カラオケだけでなく、ボウリングやダーツ、ビリヤードなどが揃っていて、さらに複数の飲食店が入っている充実ぶりだった。
ファストフード店からカフェまで。
ジャンルも豊富で、食事の選択にも困らなさそうだった。
遊びも食事もその施設内で楽しめる、まるでテーマパークのような場所のように思えた。
僕のようにあまり外出しない人間にとっては、少しだけ敷居が高く感じられる場所。
しかも、高校生割引と平日割引を併用できるらしい。
僕たちのような学生にとってはとてもありがたいサービスだった。
通常料金よりもかなり安くなるようで、予算を気にしていた僕にはまさに朗報だった。
僕以外にも予算について気にしていた人はいるみたいで、良心的な価格設定で楽しめる施設を見つけ出してくれたりくとには、あらためて感謝の気持ちでいっぱいだ。

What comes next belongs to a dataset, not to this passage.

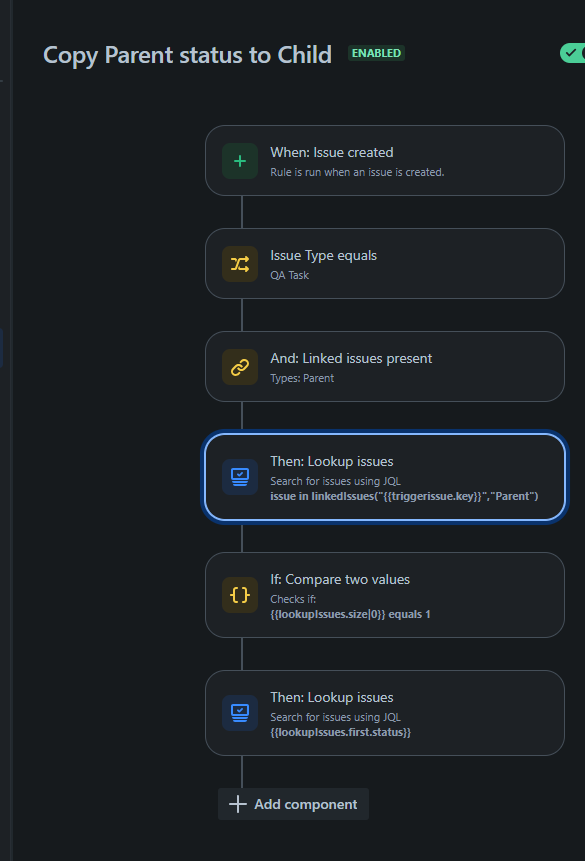The width and height of the screenshot is (585, 861).
Task: Click the ENABLED status badge
Action: (376, 53)
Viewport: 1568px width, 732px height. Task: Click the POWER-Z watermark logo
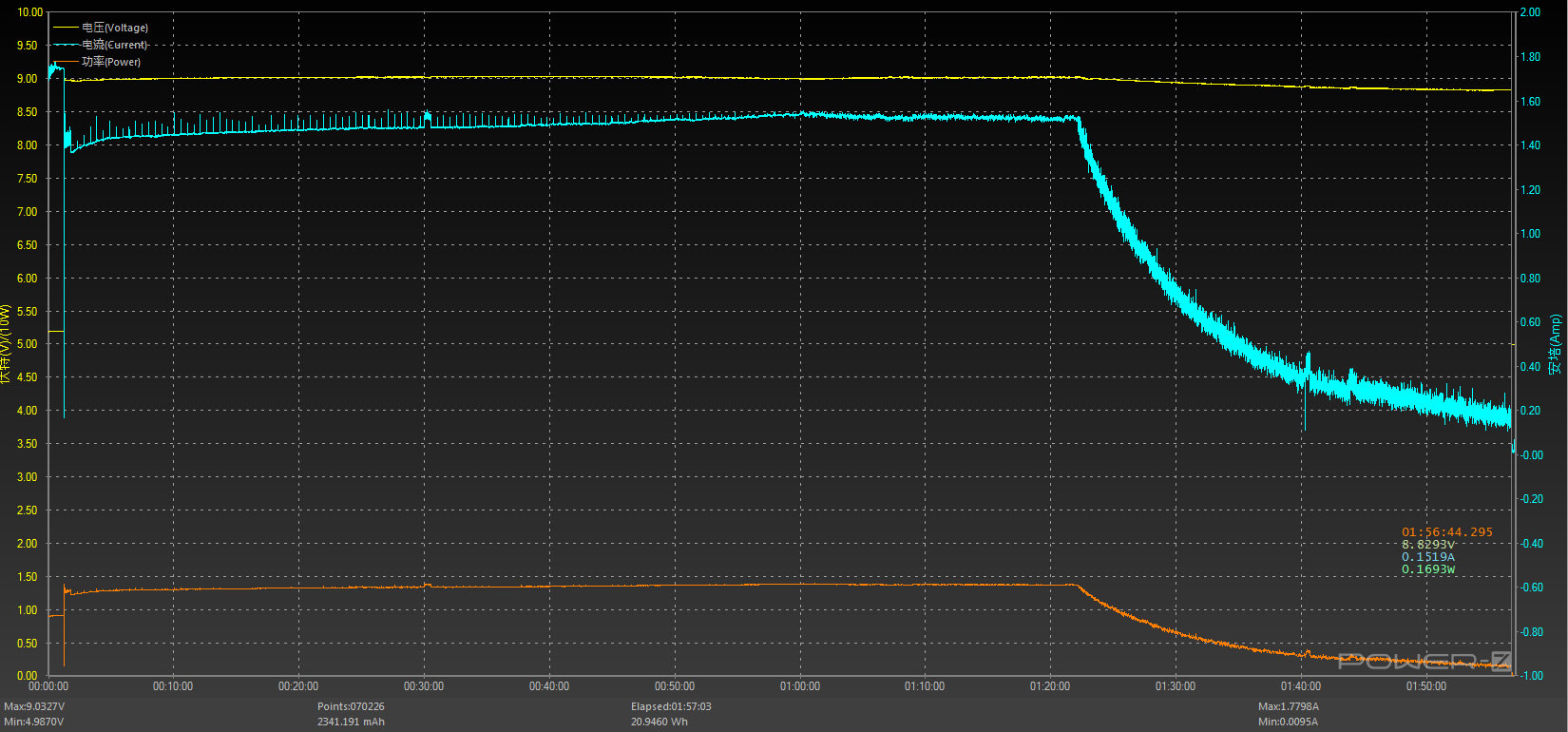[1424, 662]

お金の心配をせずに楽しめるというだけで、気持ちが随分と軽くなった。
「学生証忘れないように。」
そう連絡があったことを思い出して、僕は鞄の中から学生証を取り出した。
受付の店員さんにそっと差し出す。
手が少しだけ震えていたのは、初めてのことに少しばかり緊張していたせいだった。
できるだけ丁寧に、失礼のないようにと心がけた。
店員は慣れた手つきで学生証を確認していく。
「学生証の提示にご協力いただきまして、ありがとうございます。ドリンクバーの機械は受け付け横にございます。通路の突き当たりはお手洗いになっておりまして、左手に進んでいただきますとカラオケルームやエンタメコーナーがございます。注意していただきたいのは、飲食物はカラオケルームのみ持ち込み可能となっている点です。2階には飲食店やコンビニもございます。お代金は代表の廿楽様よりいただいておりますので、ごゆっくりとお楽しみくださいませ。」
「はい。」を何度使ったかわからない。
施設内の説明をしてくださった店員に会釈をし、好きなドリンクを入れてカラオケルームを目指す。

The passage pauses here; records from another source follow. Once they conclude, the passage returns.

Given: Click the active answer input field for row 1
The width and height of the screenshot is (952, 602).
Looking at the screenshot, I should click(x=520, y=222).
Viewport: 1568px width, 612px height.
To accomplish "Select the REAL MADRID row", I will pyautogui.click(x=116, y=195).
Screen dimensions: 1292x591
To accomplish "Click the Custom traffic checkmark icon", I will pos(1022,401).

ドアを開ける前に念のため軽くノックして入ると、もう既にほとんど全員集まっていそうだった。
みんな思い思いに楽しんでいる。
写真で見るより広いカラオケルームに驚いて、立ちすくんでいると、僕に気づいたりくとが席を立ち、傍に寄って説明をしてくれた。

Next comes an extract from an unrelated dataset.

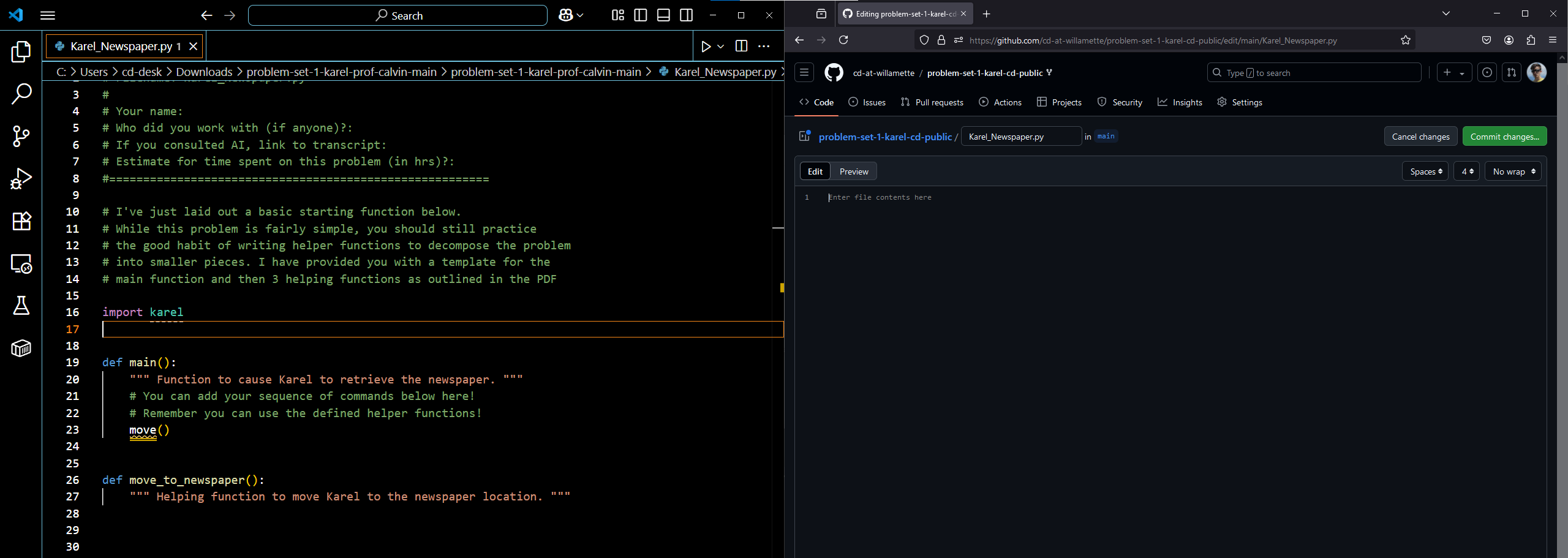Open the Spaces indent mode dropdown

(x=1425, y=172)
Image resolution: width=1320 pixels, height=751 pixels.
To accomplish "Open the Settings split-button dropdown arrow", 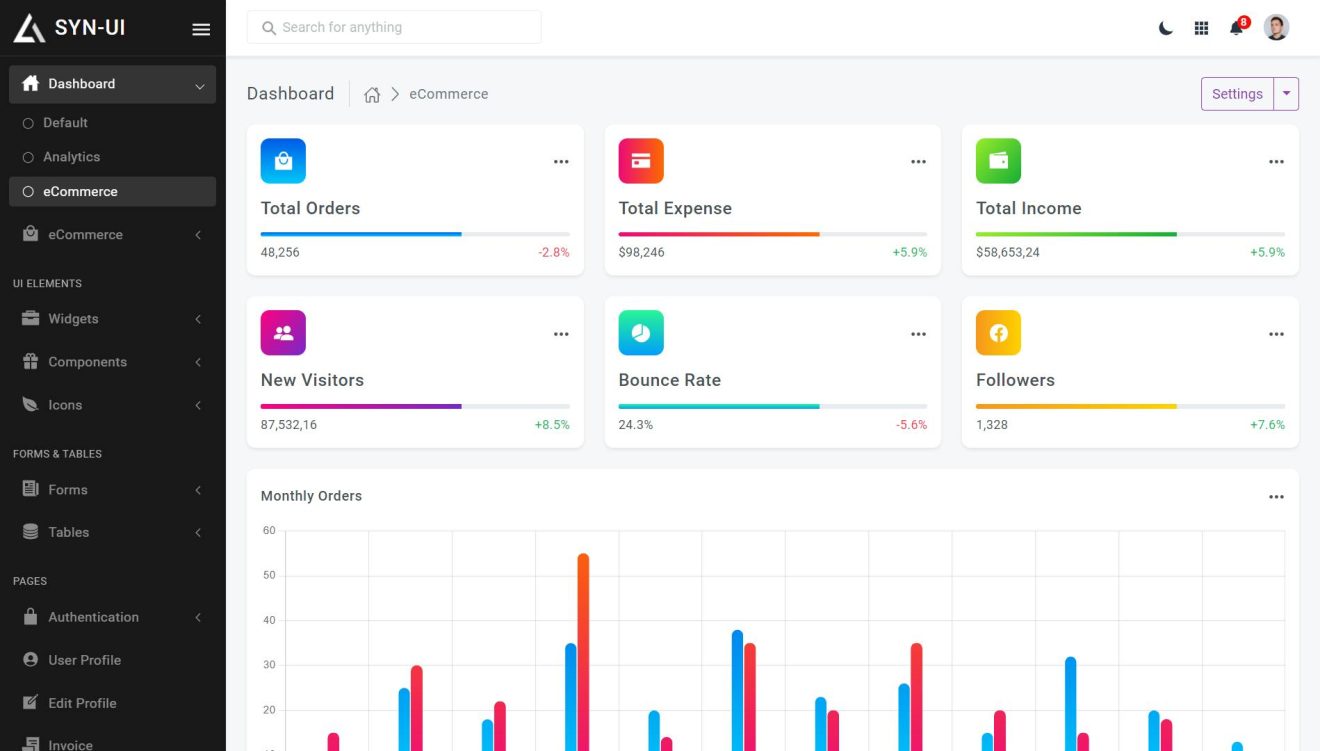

「澪かー!店員かと思って焦った。真ん中においてあるザルん中に各自持ちよったものを入れてる!ココにいない人たちはエンタメコーナーや食事に行ってるから、澪も好きなときに曲いれたりダーツに行ったりごはん食べたりしてくれよな!」
歌っている人の邪魔にならないようにという配慮だろう。
僕は声を潜めながらりくとに問いかけた。
「あの、お金はいつ渡せばいい?りくとがみんなの代金を立て替えてくれたって店員に聞いて。」
「あとでチャットで知らせるつもりだったんだけど、先に伝えとこうか。」
歌い終わった頃を見計らって、マイクをとった彼。
「あー、あー。ちょっと注目!あとで連絡はするけど一応伝えておきまーす。今日の代金は現金でも電子でもどっちでもいいので、夏休み前までに返してもらえたら助かるかなー!」
部屋の空気を壊さないように明るく柔らかいトーンで話す。
「わかった」「了解」「承知」
各々がりくとに返事をする。
「澪も適当に座って、打ち上げ楽しんで。」
「うん。ありがとう。」
彼はマイクを持ったまま、みんなの前まで行き、曲を歌い始める。
僕は鞄から出した大袋のお菓子を開封し、ザルに乗せていく。
すでにザルの中には個包装のお菓子たちが敷き詰められている。
僕は空になった袋を小さくしばると空いている席に腰を下ろした。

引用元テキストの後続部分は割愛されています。